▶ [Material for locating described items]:
====================

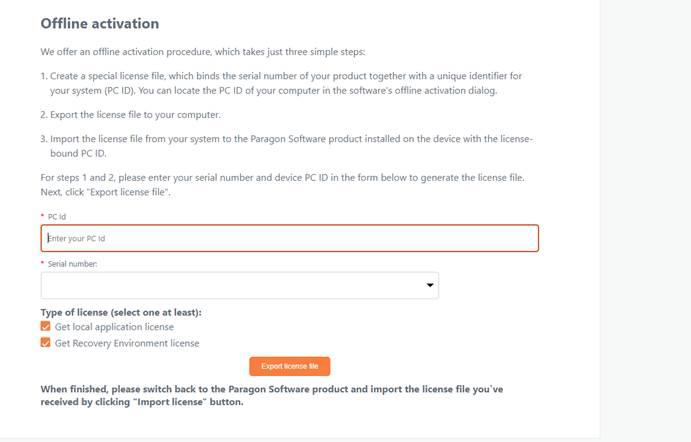Click the 'three simple steps' intro sentence
The image size is (691, 442).
(203, 52)
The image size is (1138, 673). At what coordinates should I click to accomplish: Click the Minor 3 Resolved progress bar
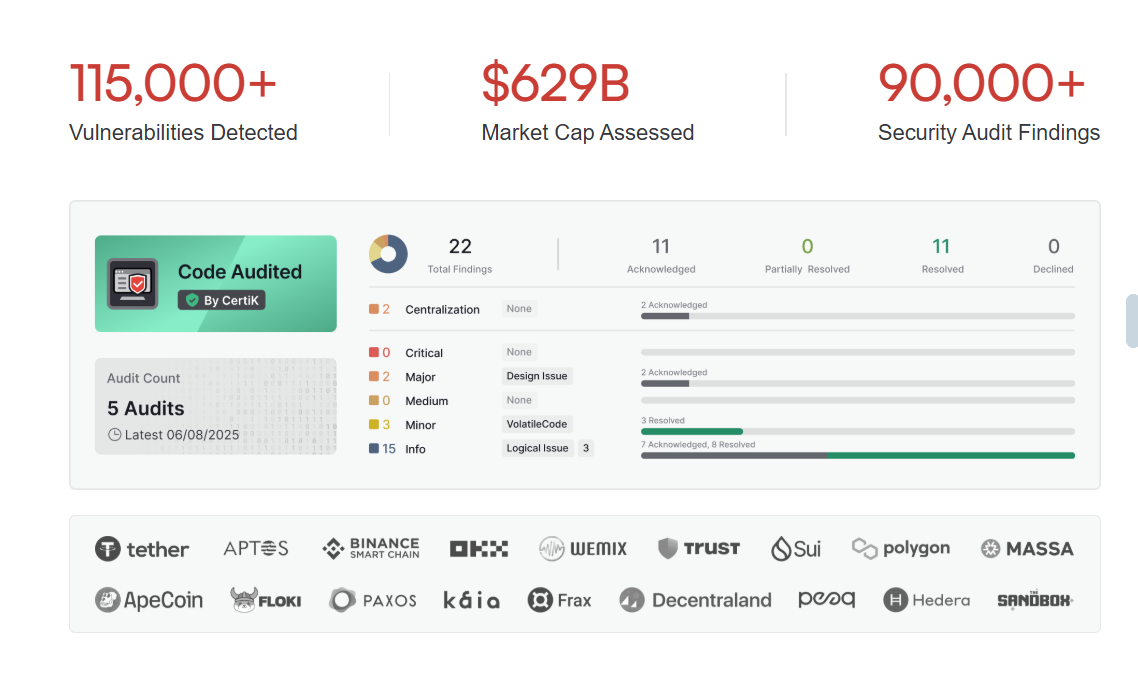click(857, 431)
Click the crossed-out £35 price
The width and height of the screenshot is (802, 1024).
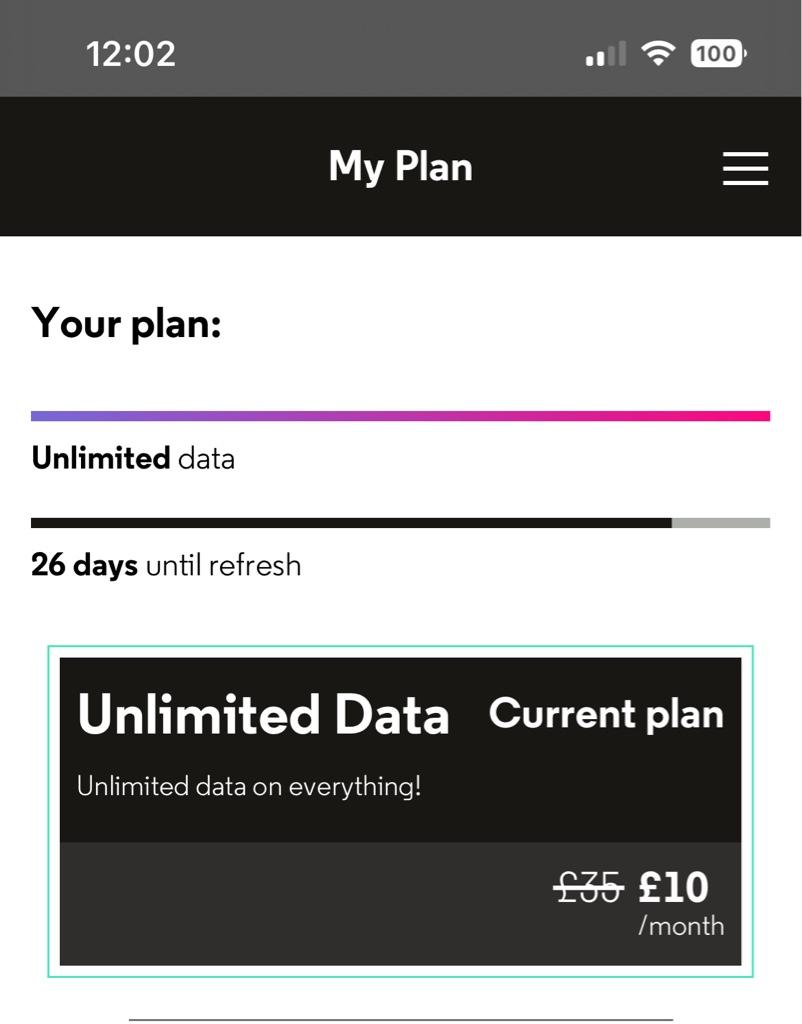(x=588, y=887)
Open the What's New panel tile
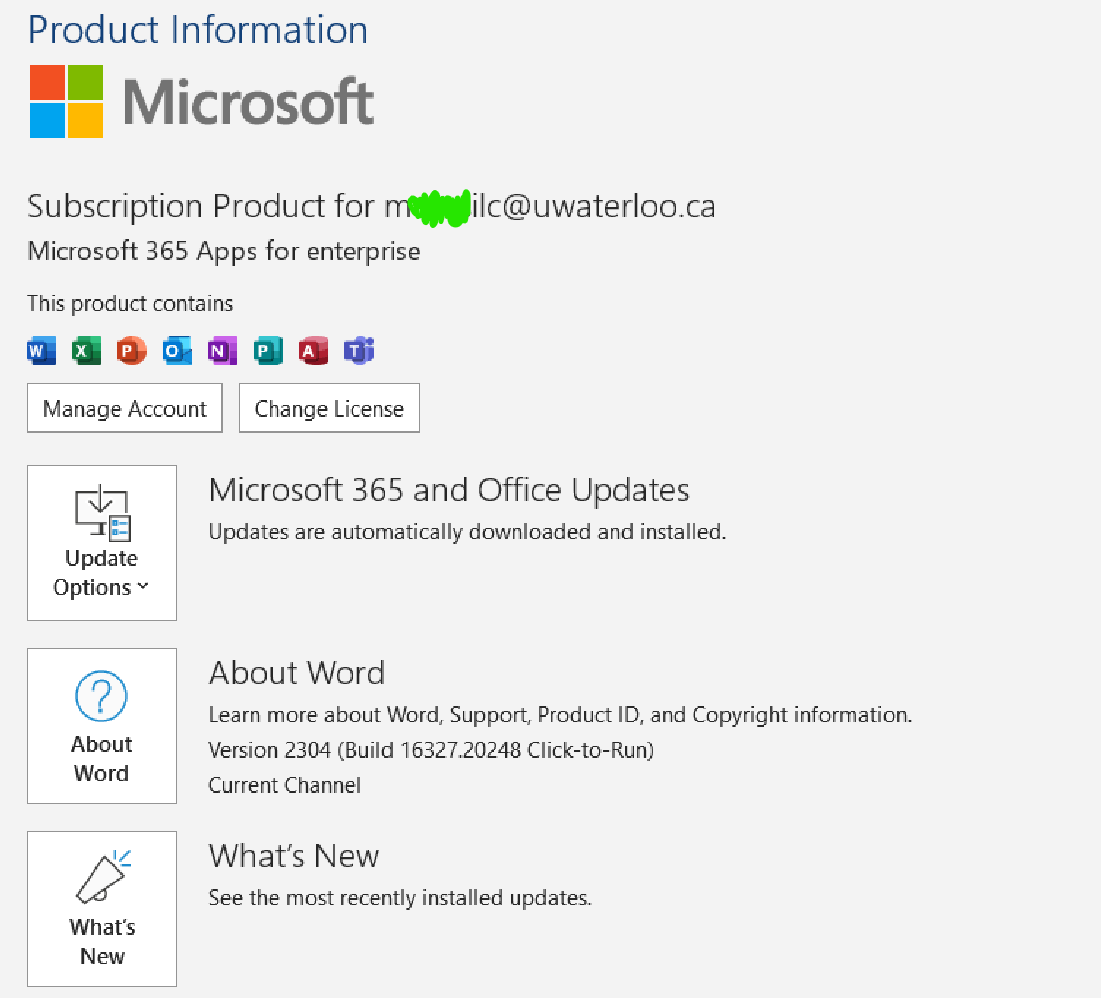Screen dimensions: 1101x998 [101, 909]
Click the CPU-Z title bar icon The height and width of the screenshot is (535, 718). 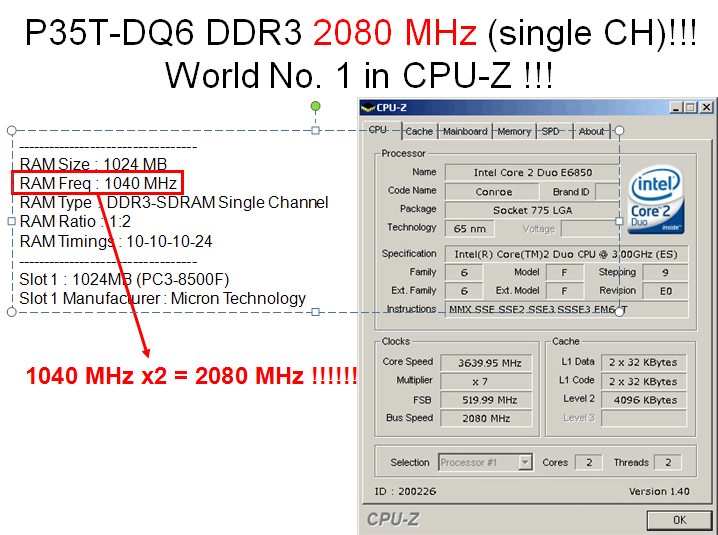tap(367, 108)
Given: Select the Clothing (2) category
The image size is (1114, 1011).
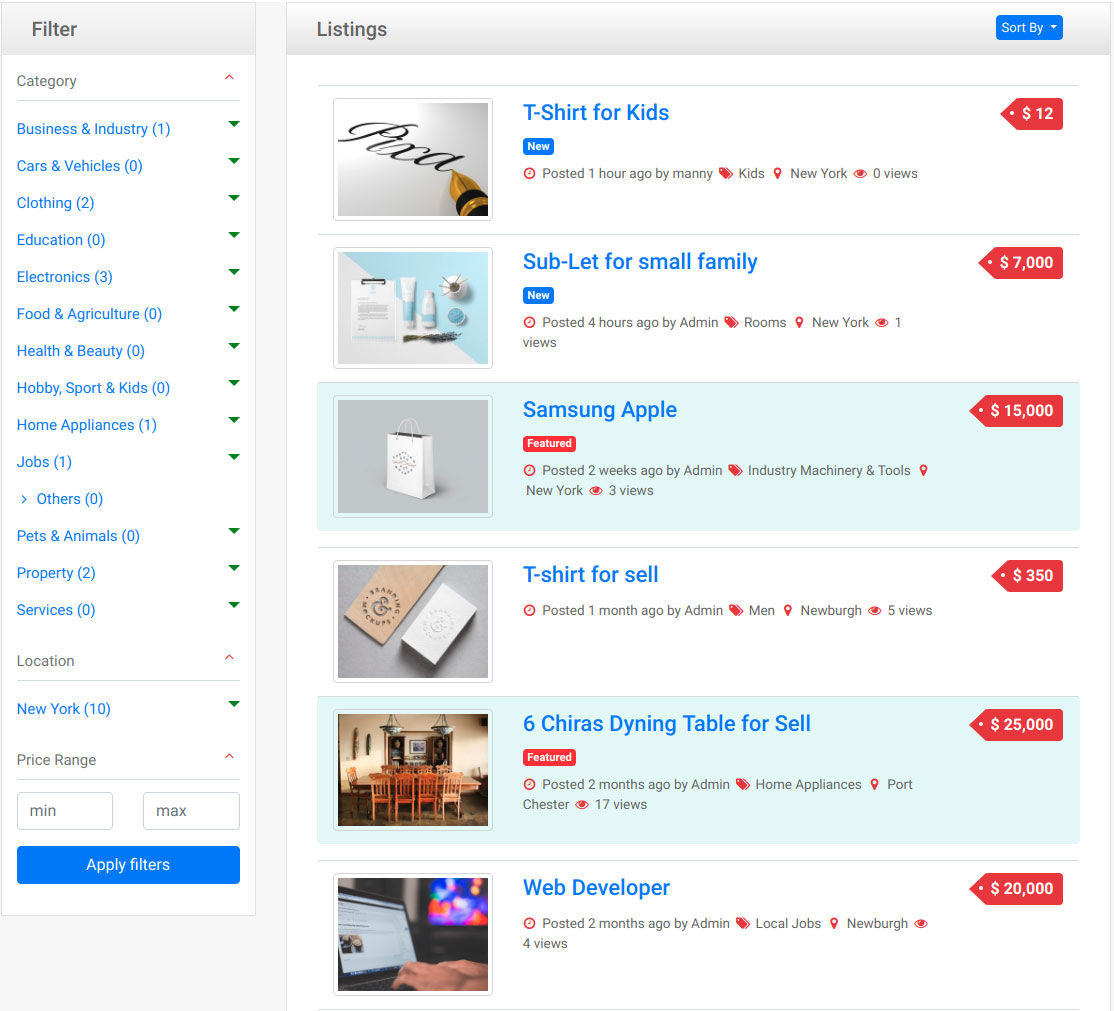Looking at the screenshot, I should [x=55, y=203].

====================

▶ [Work required]: Count how many lines of the material above contain the string "size", treating uppercase and lowercase as distinct. Reply with the number alone.

▶ [Reply to the task]: 3